BROOKLYN LAW NOTES
Fall 2017


Meet Maryann Tharappel ’11, Director of Special Projects for Immigrants and Refugees at Catholic Charities

When Maryann Tharappel ’11, Catholic Charities’ first-ever Director of Special Projects for Immigrants and Refugees, started law school she thought she’d made a big mistake. Then she walked into the Civil Procedure class taught by Professor Maryellen Fullerton and everything changed.

“I can say without any hesitation she is the reason that I am an attorney,” said Tharappel. With Fullerton’s help and mentorship, Tharappel graduated and has excelled in her career, innovating the delivery of legal services to immigrant communities and changing many lives.

Tharappel joined the New York Legal Assistance Group (NYLAG) in 2012 as a deportation defense attorney. She was frustrated by the volume of cases and lack of attorneys to take them. “We were turning people away,” she said. “There was a gap and people were falling into it.”

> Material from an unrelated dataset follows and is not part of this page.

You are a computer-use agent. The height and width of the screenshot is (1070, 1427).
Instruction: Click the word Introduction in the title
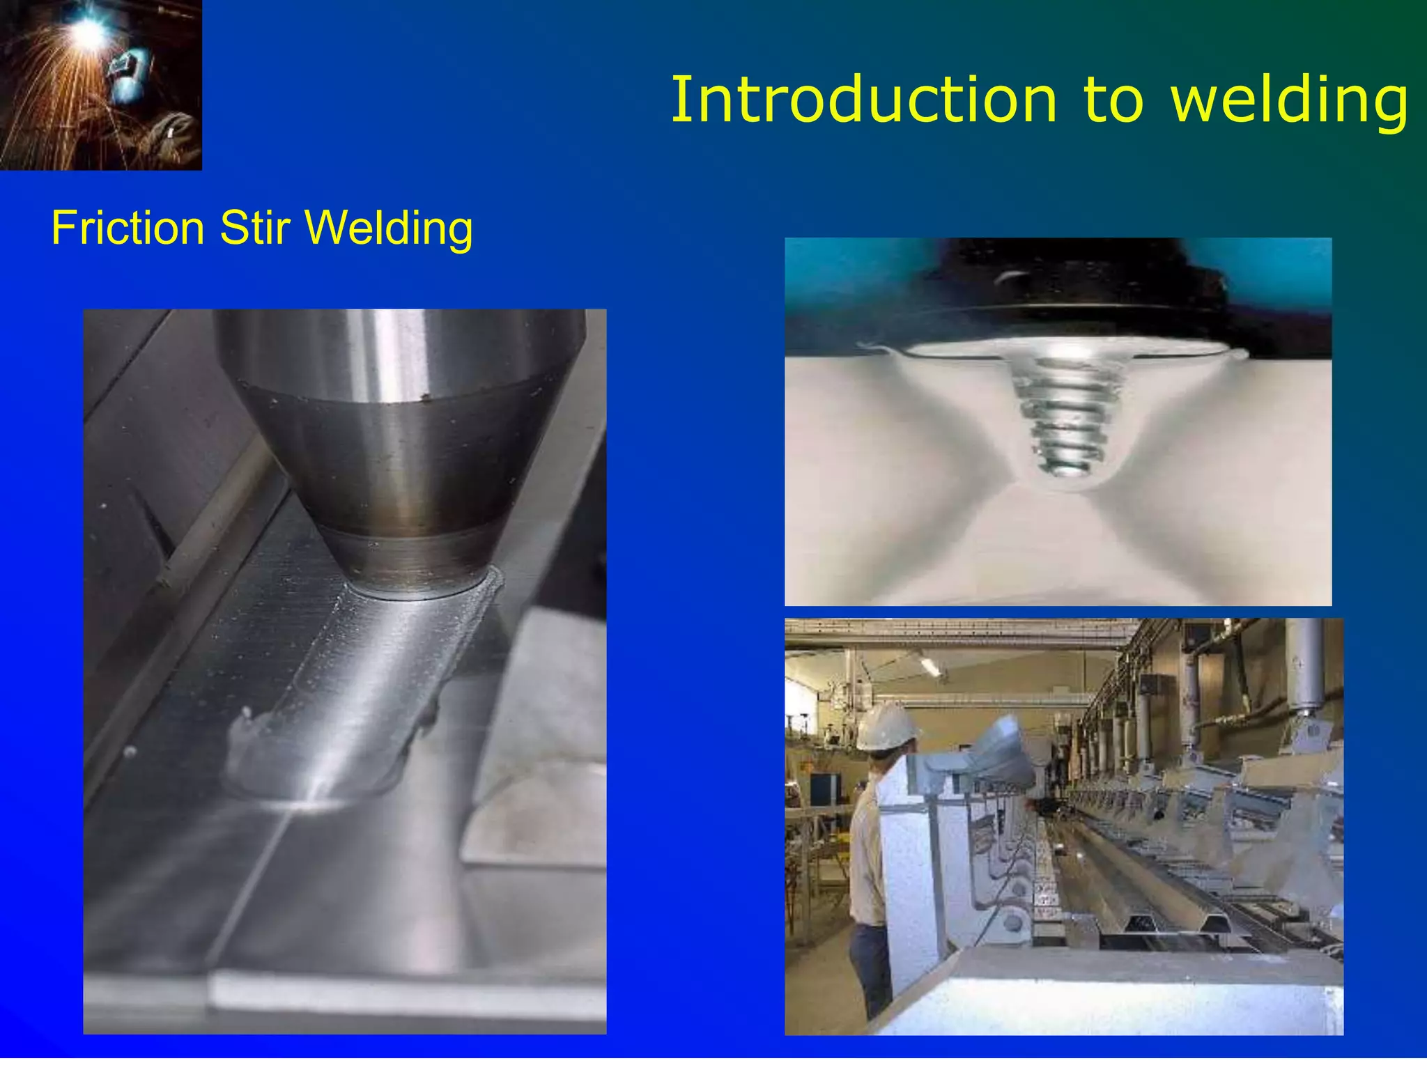pyautogui.click(x=863, y=101)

Legal service nonprofits typically are strapped for resources, but instead of accepting the status quo, Tharappel changed the system. Through her work with NYLAG, she worked closely with local elected officials, community organizations, and parishes to bring legal services to communities at risk.

“The clinic model breaks down barriers for immigrants who are isolated,” explained Tharappel. “When we bring a clinic to a school, a mosque, or a parish, they feel safe.”

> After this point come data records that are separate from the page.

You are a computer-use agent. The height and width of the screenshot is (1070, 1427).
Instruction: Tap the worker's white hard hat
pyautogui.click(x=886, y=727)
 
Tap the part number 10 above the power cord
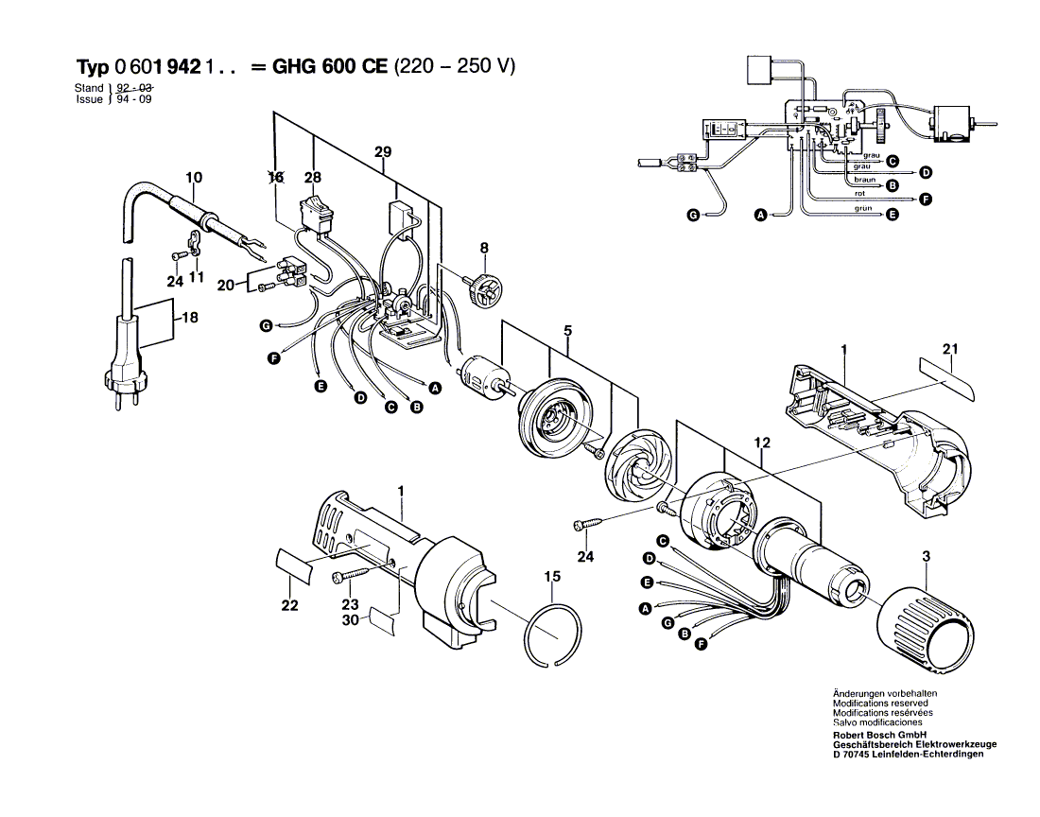[194, 177]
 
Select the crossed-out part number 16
[276, 177]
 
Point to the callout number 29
[382, 152]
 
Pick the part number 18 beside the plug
[190, 319]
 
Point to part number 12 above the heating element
[763, 443]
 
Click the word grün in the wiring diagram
[862, 208]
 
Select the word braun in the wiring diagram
[864, 179]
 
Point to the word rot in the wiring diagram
[860, 194]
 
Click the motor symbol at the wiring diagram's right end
[953, 123]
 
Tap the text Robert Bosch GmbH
[878, 735]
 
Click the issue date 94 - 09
[132, 98]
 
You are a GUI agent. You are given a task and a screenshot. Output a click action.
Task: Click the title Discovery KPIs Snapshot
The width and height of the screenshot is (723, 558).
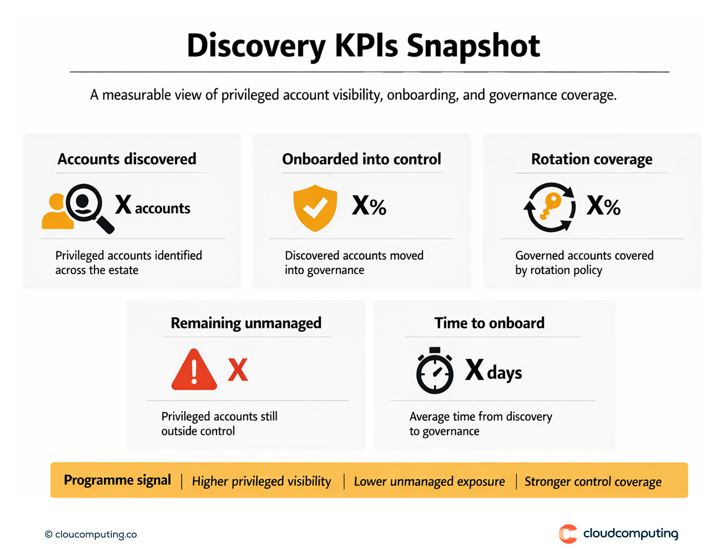[x=363, y=46]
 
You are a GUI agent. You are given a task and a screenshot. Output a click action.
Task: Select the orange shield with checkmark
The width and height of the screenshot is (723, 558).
[x=315, y=208]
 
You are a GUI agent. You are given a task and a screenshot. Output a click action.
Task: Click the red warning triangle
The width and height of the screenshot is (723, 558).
[x=194, y=370]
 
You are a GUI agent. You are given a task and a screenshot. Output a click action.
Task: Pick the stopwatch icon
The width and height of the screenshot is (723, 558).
[x=434, y=371]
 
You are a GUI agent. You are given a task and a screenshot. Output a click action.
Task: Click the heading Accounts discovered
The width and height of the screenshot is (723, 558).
[x=127, y=159]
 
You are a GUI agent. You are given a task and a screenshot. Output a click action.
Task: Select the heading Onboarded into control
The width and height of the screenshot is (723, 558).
[x=361, y=159]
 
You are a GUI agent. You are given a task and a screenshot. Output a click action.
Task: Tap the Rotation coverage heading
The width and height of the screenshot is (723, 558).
[x=591, y=159]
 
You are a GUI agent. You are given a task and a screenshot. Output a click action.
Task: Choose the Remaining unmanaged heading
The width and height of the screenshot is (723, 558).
[x=246, y=323]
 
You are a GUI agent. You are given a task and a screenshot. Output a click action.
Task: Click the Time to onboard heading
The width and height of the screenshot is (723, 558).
[x=489, y=323]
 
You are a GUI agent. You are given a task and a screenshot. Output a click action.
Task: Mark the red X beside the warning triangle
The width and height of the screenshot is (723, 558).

The community legal clinics allow three or four volunteers to do intake for one attorney. These pro-bono volunteers, who are trained by Tharappel and her staff do not need to be lawyers or paralegals.They work with immigrants to fill out a screening tool Tharappel developed to determine a client’s immigration options, serving up to 100 immigrants per location.

In the wake of the Trump Administration’s immigration ban, Tharappel partnered with Professors Fullerton and Stacy Caplow to train a group of students, alumni, and faculty to create a Know Your Rights (KYR) project. The Law School hosted its first free community-wide KYR Workshop in April, and Caplow and Fullerton have hosted KYRs at other local public schools and for restaurant employees.

This model has defined Tharappel’s remarkable career and has led to her speedy advancement through the ranks of NYLAG, where she was promoted to Clinic Program Coordinator by 2014 and Assistant Director of the Immigrant Protection Unit a year later.

At Catholic Charities, where Tharappel became the first special project attorney at the end of 2015, she has expanded community based legal service delivery to severely under-served communities throughout the Lower Hudson Valley. She also developed and runs Catholic Charities ActionNYC programs, initiated by the Mayor’s Office for Immigrant Affairs, an initiative in which Catholic Charities is the exclusive provider of legal services in New York City public schools.

Tharappel is currently developing, implementing, and managing all the agency’s legal special projects programs, including the New York State Liberty Defense Pro Bono Representation Project, a new statewide immigration legal defense and pro bono legal services delivery project introduced by Governor Andrew Cuomo. “The goal is that the pro bono volunteer will eventually be trained well enough to take cases without any hand holding,” said Tharappel. “When that happens, we have changed a community’s capacity to provide immigrant legal services.”